§ About this exercise
Without including any picture, repeat the records below exactly.

§ Extracted material
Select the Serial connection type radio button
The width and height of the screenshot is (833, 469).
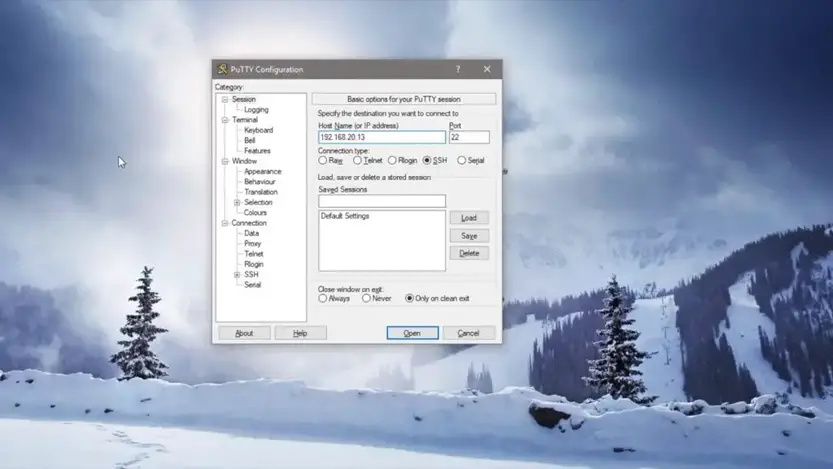[462, 160]
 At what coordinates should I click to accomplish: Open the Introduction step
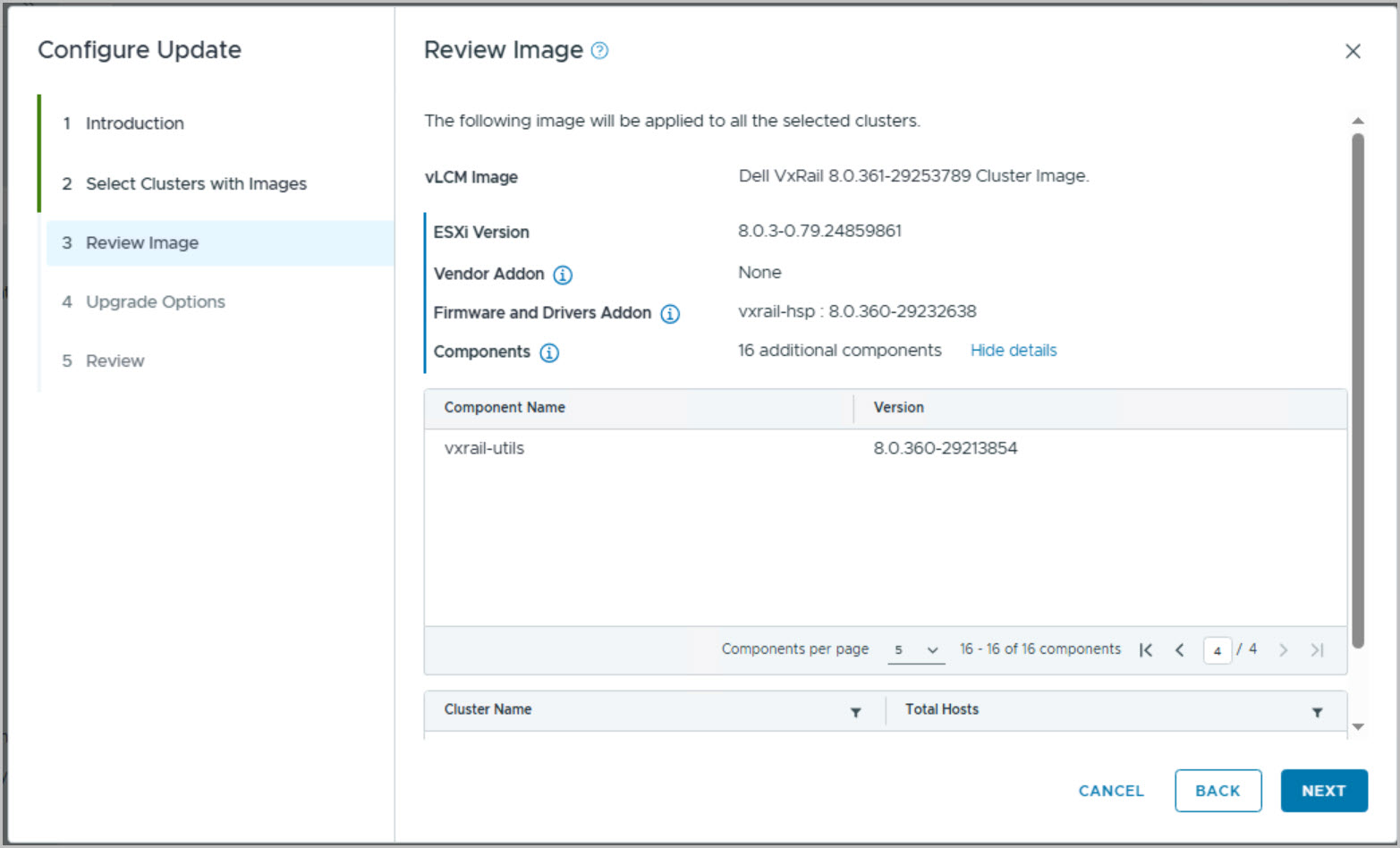tap(134, 123)
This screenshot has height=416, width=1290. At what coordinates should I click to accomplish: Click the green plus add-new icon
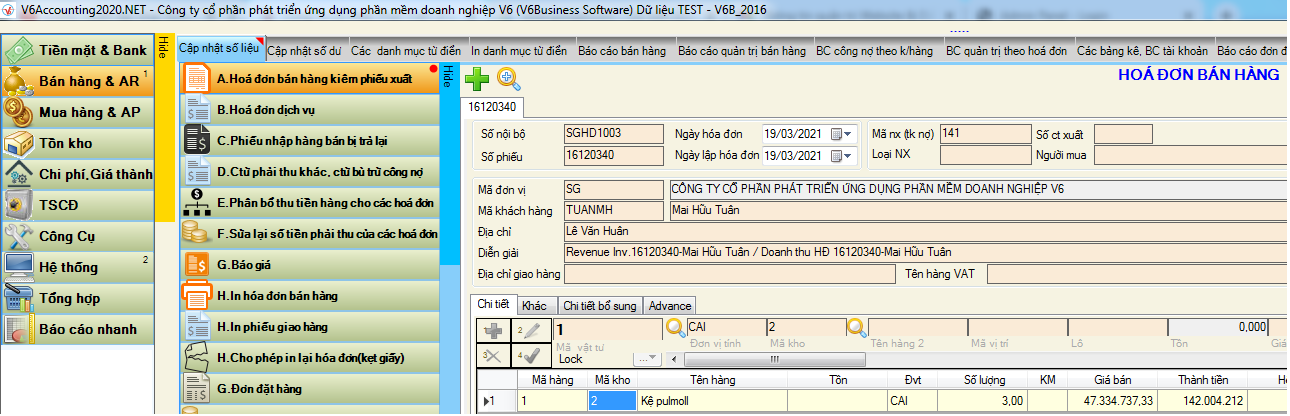[x=479, y=79]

§ Answer area
Select the Serial connection type radio button
The width and height of the screenshot is (833, 469).
[462, 160]
 At what coordinates should I click to accomplish: Open the Introduction step
tap(134, 123)
This screenshot has height=416, width=1290. At what coordinates should I click to accomplish: Click the green plus add-new icon
[x=479, y=79]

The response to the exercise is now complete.